Substitute poll() with epoll() in libfrr to boost performance in BGP anomalies simulation

[ponedo]

Problem overview

In all currently available FRR version, thread.c and thread.h in libfrr used poll() function to poll file descriptors. We advise to substitute it with epoll() to enhance scalability.

Motivation

We are trying run BGP abnormal events simulation with FRR routers. In our scenario, we aim to run plenty of (hundreds/thousands of) FRR routers, which are mutually TCP connected to simulate BGP peer topology in reality, on a COTS server.

Experiment

Currently we have not simulate BGP peer topology in reality yet. Rather, we configure a fullmesh BGP connection between all FRR routers for test purpose. Also we have not launch route announcement and withdrawal yet. Only BGP keepalive packets are sent between FRR BGP peers. Environment: AMD EPYC 7742 64-Core Processor(Only 16 cores used); 660GB RAM; CentOS7; Linux kernel version 5.17.3-1.el7.elrepo.x86_64; FRR version 8.0. FRR BGP Configuration: fullmesh connection; keepalive interval: 1s; holdtime: 3s.

Observation

We found poor scalability when deploying increasing number of FRR routers. As seen from figure below, CPU util increases quadratically at the early stage of scaling. After 250 peers deployed, the CPU util increasing slows down. However at this point FRR peers become stressful. Finally, disconnection between peers happens after 384 peers being deployed.

Analysis

We drew flamegraph of BGP threads of FRR, and found poll() function was the bottleneck. As shown below

poll() function scans all file descriptors every time it is called. In our case, these file descriptors are mostly TCP sockets established with BGP peers. As the number of peers deployed (denoted by n) increases, every poll() call consumes O(n) time, leading to O(n) CPU util for each peer. Multiplied by n(number of BGP threads doing poll()), the system-wide CPU util is O(n^2), matching the observation above. To comfirm tha poll() introduces great overhead, we measured average running time of per poll() call. As shown below, the call time did increase linearly with peer number.

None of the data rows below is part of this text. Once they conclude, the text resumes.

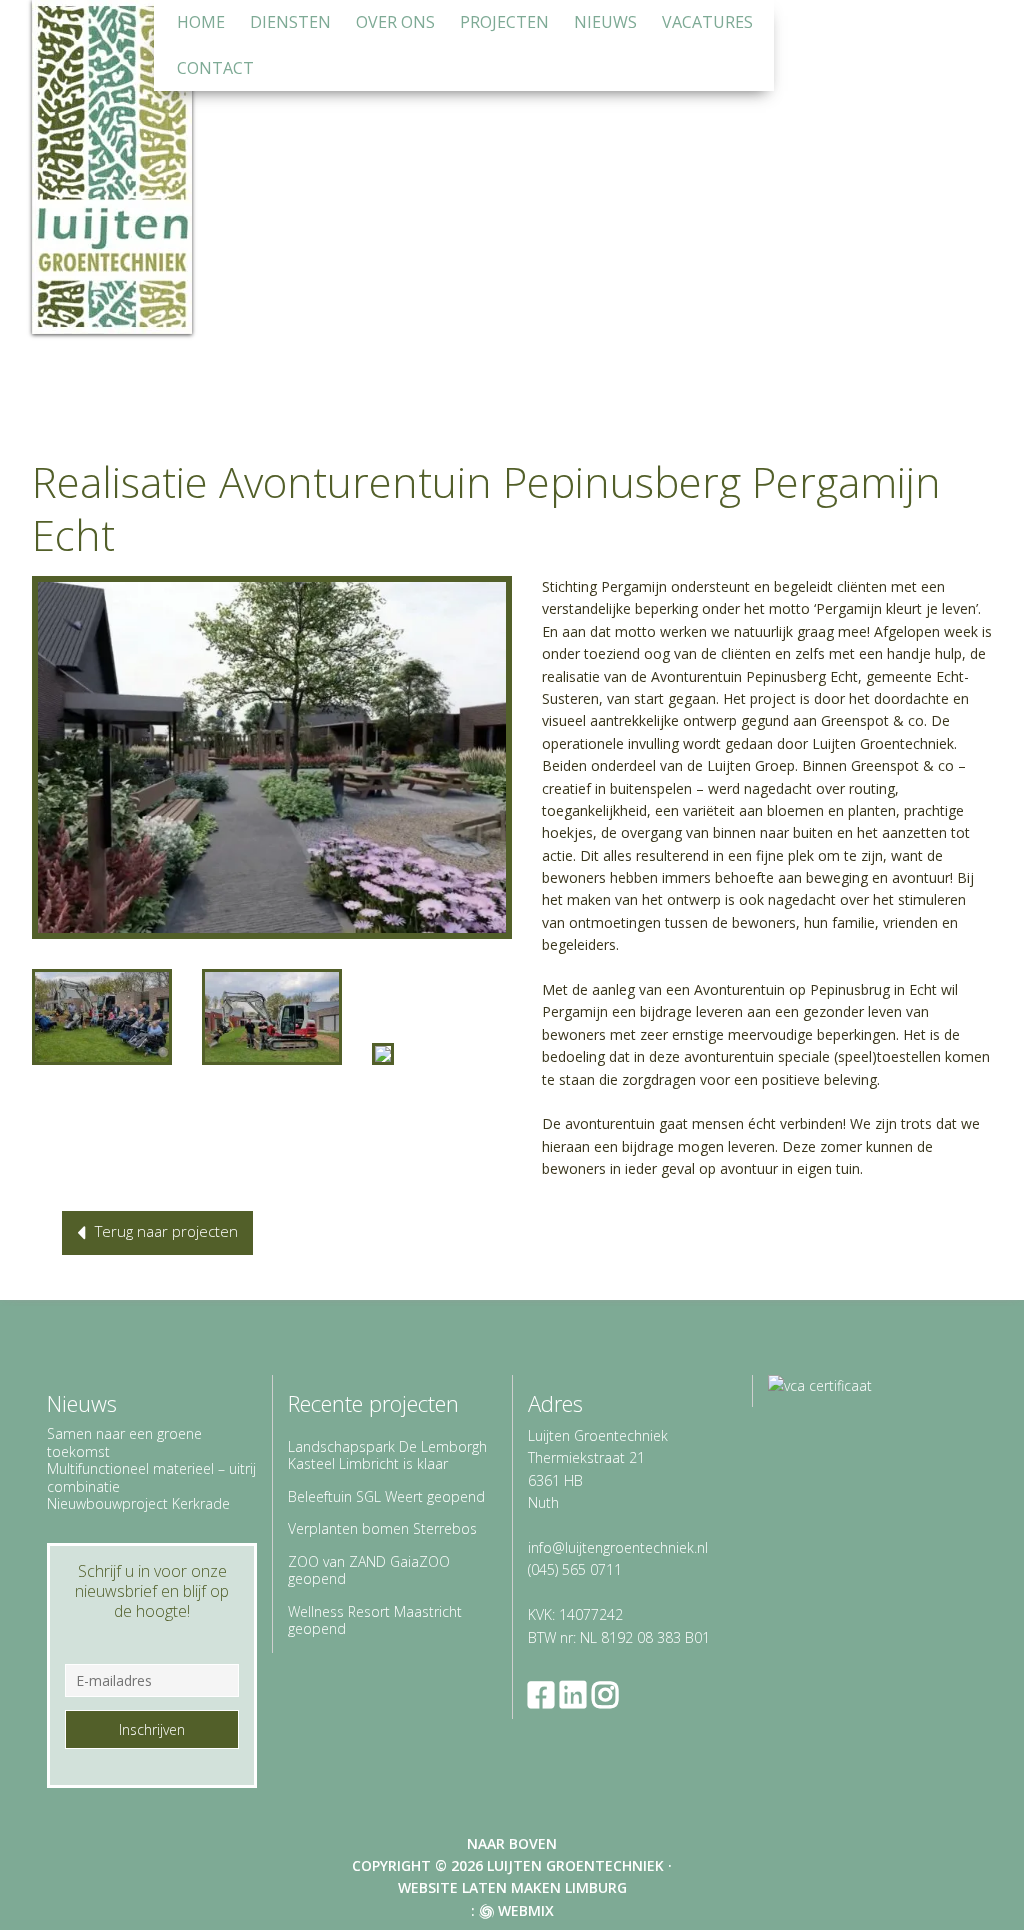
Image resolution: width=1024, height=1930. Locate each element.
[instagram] (608, 1695)
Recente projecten (373, 1403)
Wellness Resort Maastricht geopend (375, 1620)
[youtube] (640, 1695)
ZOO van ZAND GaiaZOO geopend (369, 1570)
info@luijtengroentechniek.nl (618, 1547)
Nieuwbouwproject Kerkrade (138, 1503)
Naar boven (512, 1843)
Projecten (504, 22)
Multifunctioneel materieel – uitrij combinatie (151, 1477)
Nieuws (605, 22)
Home (201, 22)
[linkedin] (576, 1695)
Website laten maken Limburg (512, 1887)
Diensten (290, 22)
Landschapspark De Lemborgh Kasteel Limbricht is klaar (387, 1455)
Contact (215, 68)
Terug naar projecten (166, 1231)
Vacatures (707, 22)
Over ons (395, 22)
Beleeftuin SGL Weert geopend (386, 1497)
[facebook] (544, 1695)
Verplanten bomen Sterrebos (382, 1529)
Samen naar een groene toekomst (124, 1442)
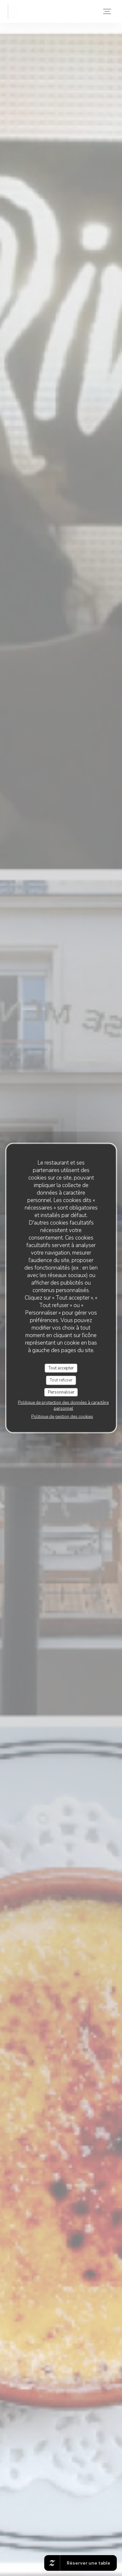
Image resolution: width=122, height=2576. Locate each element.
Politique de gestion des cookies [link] (62, 1417)
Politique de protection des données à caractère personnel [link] (63, 1405)
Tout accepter (61, 1368)
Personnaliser (61, 1392)
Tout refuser (61, 1380)
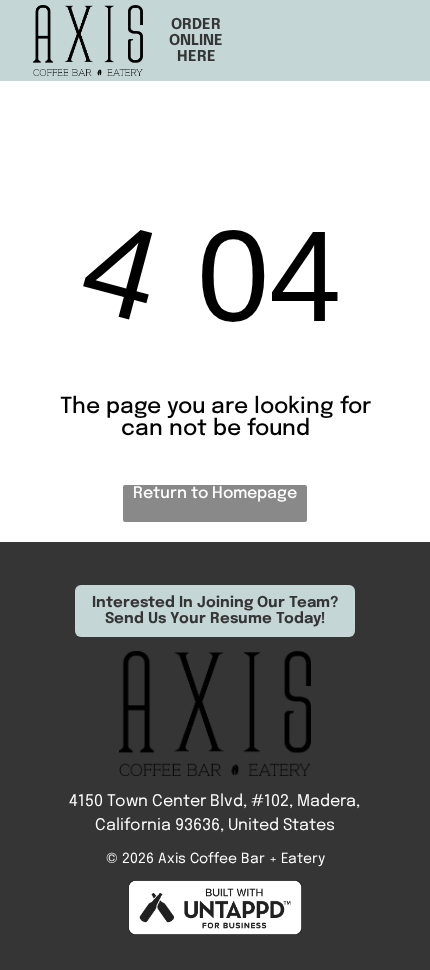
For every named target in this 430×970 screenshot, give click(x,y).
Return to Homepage (215, 493)
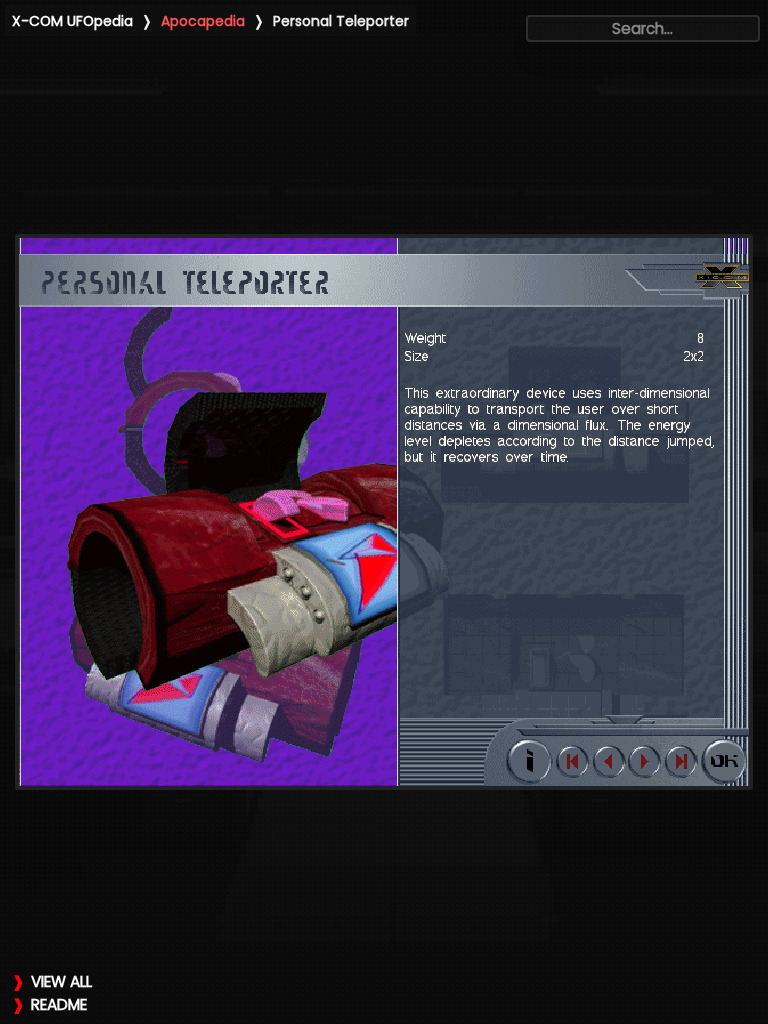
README (59, 1004)
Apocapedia (203, 21)
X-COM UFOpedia (72, 21)
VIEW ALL (61, 981)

However, scanning all TCP sockets is a waste in this scenario, since keepalive interval (1s) is long. At most time, each TCP socket is not ready for reading. Therefore, substituting poll() with epoll APIs will help reduce CPU overhead significantly.

Solution (prototype)

We re-wrote thread.c and thread.h in libfrr with epoll APIs, and ran experiement again. As shown below, CPU overhead is greatly reduced (nearly 67%).

We provide our code here. However our code was just a prototype, since Vtysh command such as show_thread_poll_cmd was not implemented, and bugs may exist. If the community feels this issue important, we can complete the code. code.zip

[ton31337]

Great analysis! Could you create a pull request following our guide?

[ponedo]

Sure. But I haven't implement show_thread_epoll vtysh command and there may exist bugs. Is that ok?

[ton31337]

But I haven't implement show_thread_epoll vtysh command and there may exist bugs

It would be better if we could see some debugging information.

[eqvinox]

Thanks a lot for the cool analysis & data! Getting input like this is very useful.

We re-wrote thread.c and thread.h in libfrr with epoll APIs

Could you share your changes? You can open a pull request in "draft" state, it absolutely does not need to be "perfect". It would be great to allow others to make some tests / comparisons too.

[ponedo]

I have opened PR at https://github.com/FRRouting/frr/pull/12855. It seemed failing some checks. I will update according to guidelines soon.

[ponedo]

@ton31337 @eqvinox The PR link above is wrong, and 12855 PR was discarded mistakenly somehow. I have opened a new PR (#12862). I encoutered a compatibility problem and I will explain in the PR page.

[ponedo]

Hello, dear participants @ton31337 @eqvinox @qlyoung, Recently we are using FRRouting for routing system emulation as mentioned above, and still observing high cpu usage of ppoll system call when the scale of emulated network is large:

The PR has been opened for 9 months and seems to be a little bit slow in terms of progressing. But I think it will help a lot for FRR to be used in more scenarios, such as network emulation, if we could continue with this PR to optimize the polling method. I'd really appreciate it if you could review the code soon.